### Work to complete
Only a number is wanted here, namely how many lines of the data contain the string "computer".

━━━

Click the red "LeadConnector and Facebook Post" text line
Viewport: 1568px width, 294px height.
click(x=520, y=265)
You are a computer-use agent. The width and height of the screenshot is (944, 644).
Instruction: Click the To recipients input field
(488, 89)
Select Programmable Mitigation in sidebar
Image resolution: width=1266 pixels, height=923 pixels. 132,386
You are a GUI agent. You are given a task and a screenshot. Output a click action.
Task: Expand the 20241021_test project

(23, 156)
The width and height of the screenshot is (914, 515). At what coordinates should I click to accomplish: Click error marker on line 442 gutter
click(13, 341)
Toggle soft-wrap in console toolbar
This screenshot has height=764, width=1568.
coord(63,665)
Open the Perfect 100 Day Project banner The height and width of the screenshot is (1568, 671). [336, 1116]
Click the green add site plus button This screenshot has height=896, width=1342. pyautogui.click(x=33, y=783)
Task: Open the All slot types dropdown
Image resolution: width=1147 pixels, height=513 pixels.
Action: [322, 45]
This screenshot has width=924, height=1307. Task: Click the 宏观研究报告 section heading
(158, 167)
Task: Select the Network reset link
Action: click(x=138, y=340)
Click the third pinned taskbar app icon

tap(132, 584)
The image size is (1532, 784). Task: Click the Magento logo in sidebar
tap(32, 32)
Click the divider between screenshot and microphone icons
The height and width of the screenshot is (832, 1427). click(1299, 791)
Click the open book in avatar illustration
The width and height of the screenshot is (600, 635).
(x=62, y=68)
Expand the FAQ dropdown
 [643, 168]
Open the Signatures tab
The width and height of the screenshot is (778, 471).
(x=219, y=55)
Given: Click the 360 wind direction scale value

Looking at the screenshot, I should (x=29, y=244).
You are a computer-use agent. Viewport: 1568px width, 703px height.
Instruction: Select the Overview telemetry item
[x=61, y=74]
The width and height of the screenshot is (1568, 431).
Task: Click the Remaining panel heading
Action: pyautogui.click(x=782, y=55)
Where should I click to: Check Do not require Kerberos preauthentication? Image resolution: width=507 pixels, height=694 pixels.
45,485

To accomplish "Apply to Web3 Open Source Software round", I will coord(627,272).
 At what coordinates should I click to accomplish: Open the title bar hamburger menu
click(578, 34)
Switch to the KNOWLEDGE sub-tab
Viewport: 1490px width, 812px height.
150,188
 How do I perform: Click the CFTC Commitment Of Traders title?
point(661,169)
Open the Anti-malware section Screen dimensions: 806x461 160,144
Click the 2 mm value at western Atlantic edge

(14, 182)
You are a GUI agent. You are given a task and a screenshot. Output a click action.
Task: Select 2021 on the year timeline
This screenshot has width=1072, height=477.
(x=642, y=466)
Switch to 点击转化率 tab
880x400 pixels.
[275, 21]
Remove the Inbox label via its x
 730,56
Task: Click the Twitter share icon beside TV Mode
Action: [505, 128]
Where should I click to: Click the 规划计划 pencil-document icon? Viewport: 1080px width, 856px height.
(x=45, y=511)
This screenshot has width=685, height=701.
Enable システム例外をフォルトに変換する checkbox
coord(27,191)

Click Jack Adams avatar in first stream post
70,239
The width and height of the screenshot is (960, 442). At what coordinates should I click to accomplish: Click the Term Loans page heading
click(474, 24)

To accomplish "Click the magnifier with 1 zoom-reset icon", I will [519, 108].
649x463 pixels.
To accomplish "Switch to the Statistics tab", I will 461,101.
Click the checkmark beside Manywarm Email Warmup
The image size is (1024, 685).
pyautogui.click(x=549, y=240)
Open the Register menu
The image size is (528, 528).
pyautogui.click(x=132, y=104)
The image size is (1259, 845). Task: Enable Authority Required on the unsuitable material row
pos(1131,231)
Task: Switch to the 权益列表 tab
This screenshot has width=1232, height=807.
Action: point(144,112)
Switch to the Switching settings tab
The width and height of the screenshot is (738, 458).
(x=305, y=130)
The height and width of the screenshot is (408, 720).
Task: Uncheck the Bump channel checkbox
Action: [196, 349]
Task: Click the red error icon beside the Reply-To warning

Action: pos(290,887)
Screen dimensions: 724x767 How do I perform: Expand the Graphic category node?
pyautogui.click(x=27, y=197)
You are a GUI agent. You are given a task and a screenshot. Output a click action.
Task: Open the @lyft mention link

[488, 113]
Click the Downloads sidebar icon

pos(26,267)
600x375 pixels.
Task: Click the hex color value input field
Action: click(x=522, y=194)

━━━

### Result
2